Re: [Evolution-hackers] Camel in evolution-data-server, a different proposal



On Wed, 2006-07-12 at 17:00 +0100, Ross Burton wrote:
> On Wed, 2006-07-12 at 17:39 +0200, Philip Van Hoof wrote:
 
> > It's cleaner in my opinion :-), and I can more easily create a tar.gz
> > release.
> 
> Cleaner for what reasons?

Because it will be more easy to pick which libraries you will use (in
your application that integrates with the e-d-s framework).

> > > Before you can dist it as a separate package you'll need to remove the
> > > use of libedataserver.  That might not be possible or realistic, so I'd
> > > attempt that first.
> > 
> > Or do all the libraries in evolution-data-server with their own
> > configure.ac?
> 
> So you are proposing the following library packages:
> 
> libedataserver
> libedataserverui
> libebook
> libedata-book
> libecal
> libedata-cal
> libgroupwise

> And then binary packages for the Groupwise helpers, the Exchange
> helpers, and the server binaries themselves.

Yeah. Sounds perfect. Looks very clean.

At this moment, all those fall under the name of "evolution comma data
comma server". Some of these libraries (like Camel) don't necessarily
have "anything" to do with the Evolution data that is being managed by
the data server of Evolution.

*Dataset entries*
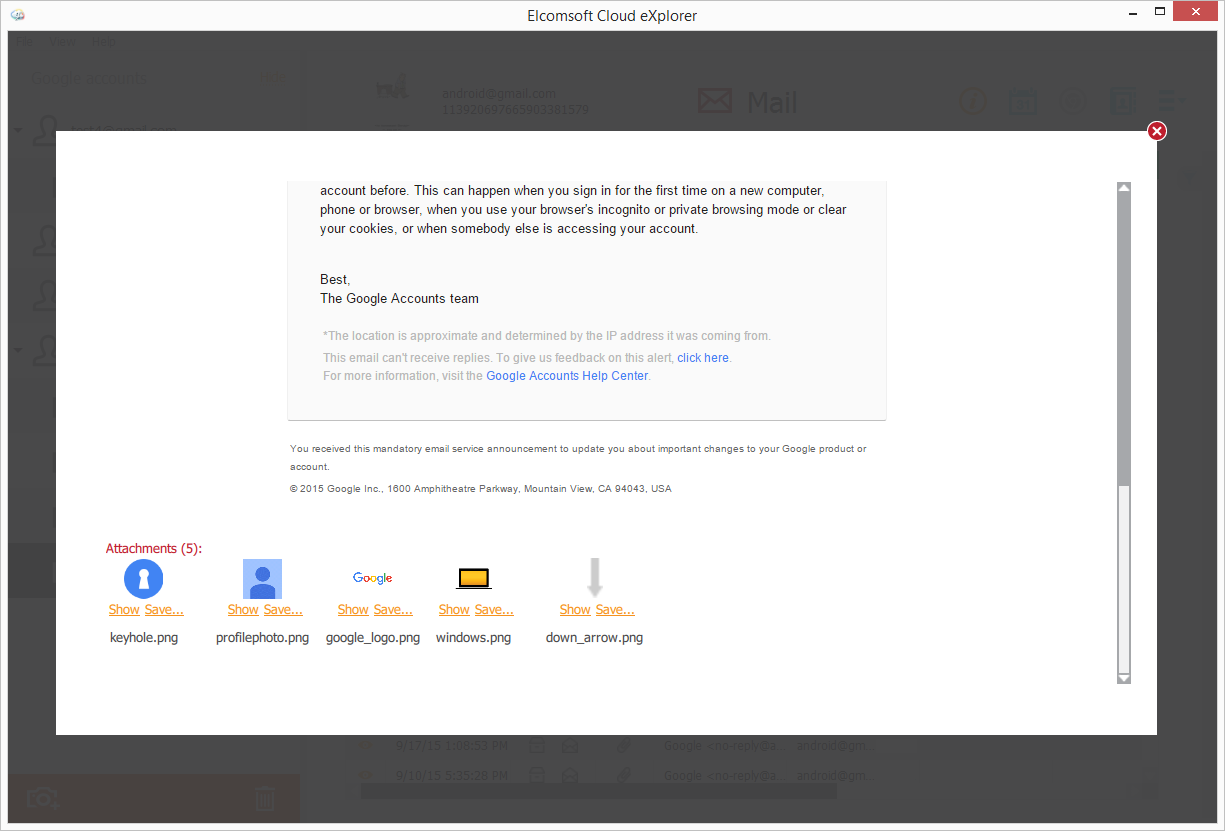This screenshot has height=831, width=1225.
Task: Save the keyhole.png attachment
Action: click(x=164, y=609)
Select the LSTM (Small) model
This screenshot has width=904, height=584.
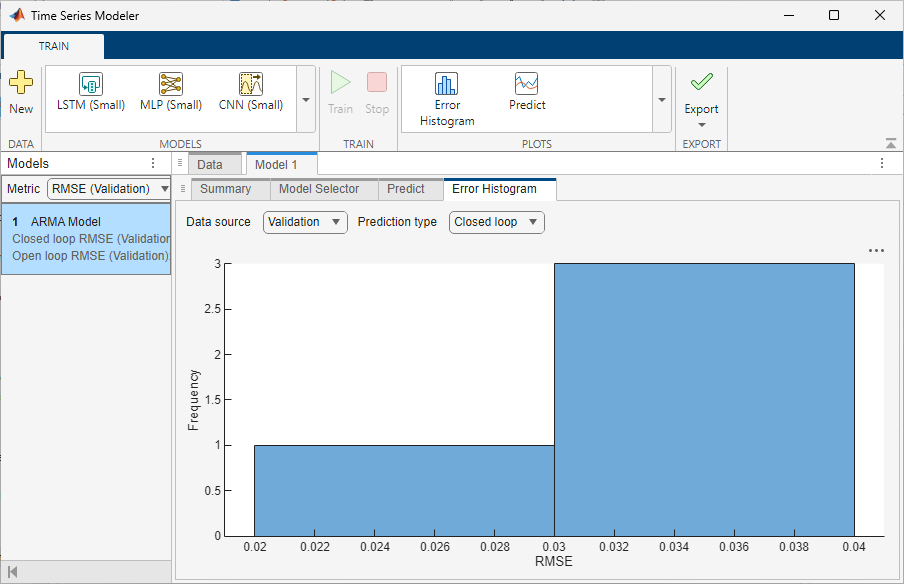click(x=90, y=95)
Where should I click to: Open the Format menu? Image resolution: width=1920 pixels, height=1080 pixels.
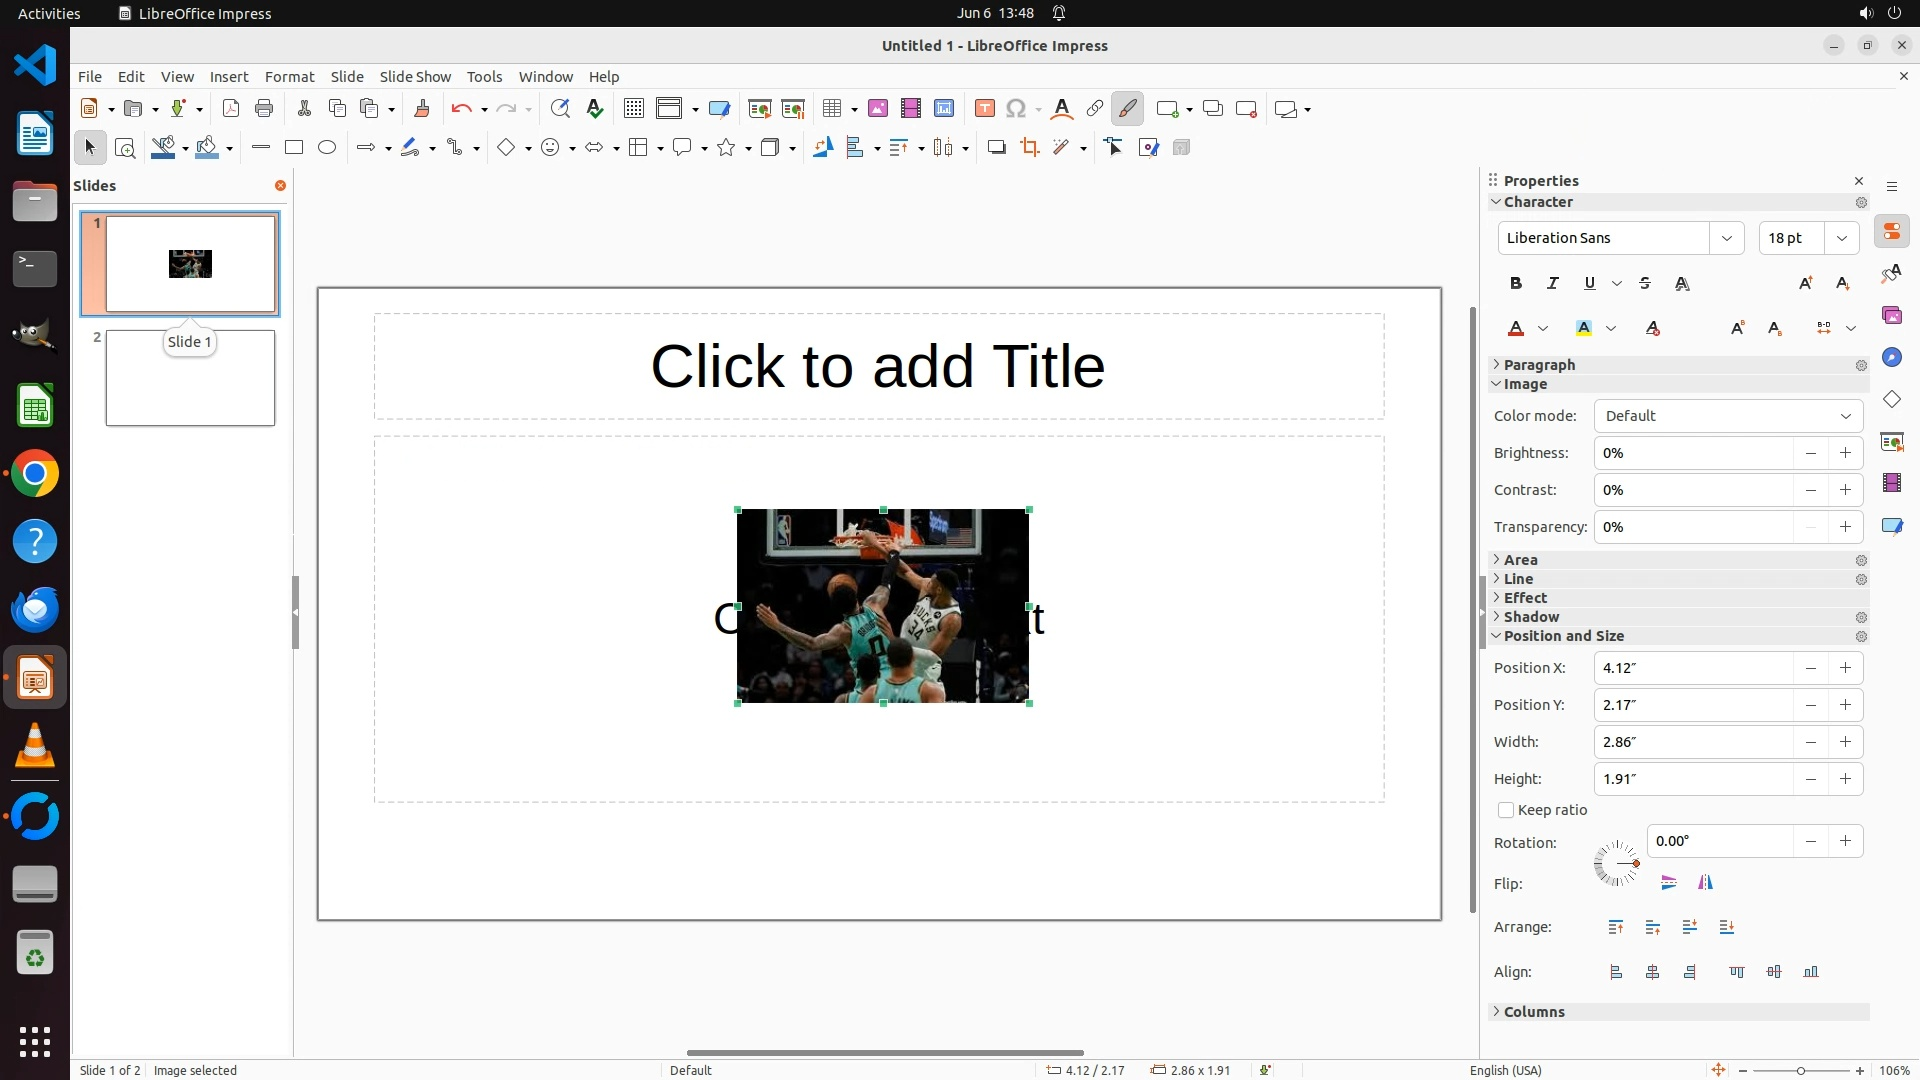pyautogui.click(x=289, y=77)
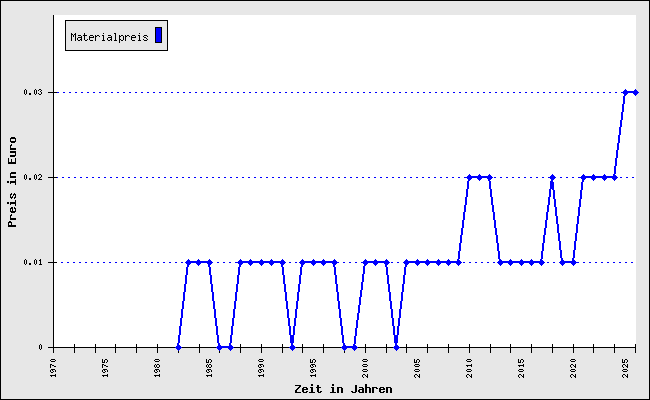Click the 1998 data point at zero
Screen dimensions: 650x400
(x=344, y=347)
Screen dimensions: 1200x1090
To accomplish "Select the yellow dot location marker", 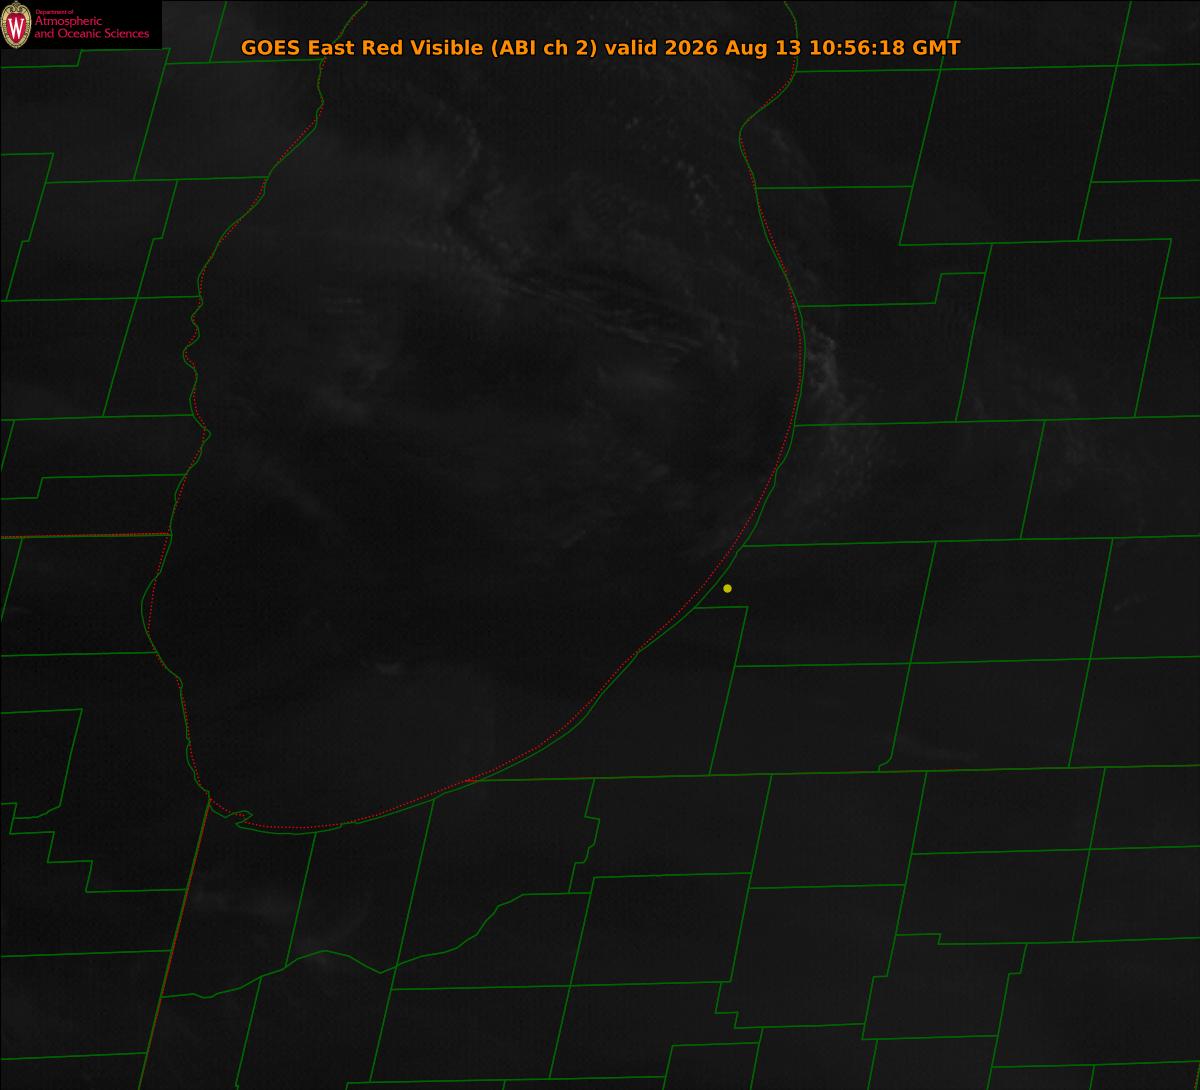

*Task list*
1. Which library does the evolution-data-server post name as one that doesn't necessarily have anything to do with the Evolution data the server manages?
2. Write a continuation of the evolution-data-server post, picking up after its last sentence.
The listing was taken from a different source than the evolution-data-server post.

*Exercise results*
1. Camel.

2.
The E-mails and, folder-summaries, state data and summaries of Camel are
*not at all* being managed by Evolutions data server. It's simply
totally unrelated to the Evolutions data server. It looks like even some
Novell employees don't know that, probably cause it's being marketed as
"one" package.

The ideal situation would be that most of these components would be
reusable by application developers that don't have to use the Evolution
data server at all. 

Why glue it?

It simply looks like Evolution developers didn't know where to stack all
these Evolution libraries. And thought .. oh, we already had this
"Evolution data server" thing .. lets simply put it there.

It's not good a solution, imo. "A library is a library". We have package
systems (like yum and apt) to solve the dependency problem for users.
And you see that distributions like Debian have to re-split it up
anyway.

> I'm also not sure where the backends would go in this scheme.

Perfect example! ;-)

It's actually for the backends why I would like this. At this moment
it's not very easy to build a Camel provider for a mobile device for
Exchange. Mainly because in order to compile it, I have to get a lot
non-Camel related things compiling as well.

Or I basically have to insanely patch the Makefile.am's and configure.ac
file of evolution-exchange just to build its Camel provider. Why is
that? In the end, I'm really only interested in the Camel provider!

I don't want to implement some Evolution widget or pane for Exchange,
nor do I want to implement calendaring support or whatever, if I just
want to create an E-mail client for a mobile device that can show the
user his Exchange mailbox. I don't even care about this evolution-
data-server binary. Nor do I care about any other but the Camel library.

Yet ... I have to do all these insane things just to get the Camel
provider of evolution-exchange working on Maemo.

Conclusion .. all this coupling with Evolution and Evolution Data Server
is making it harder for application developers to actually *use* the
provided functionality.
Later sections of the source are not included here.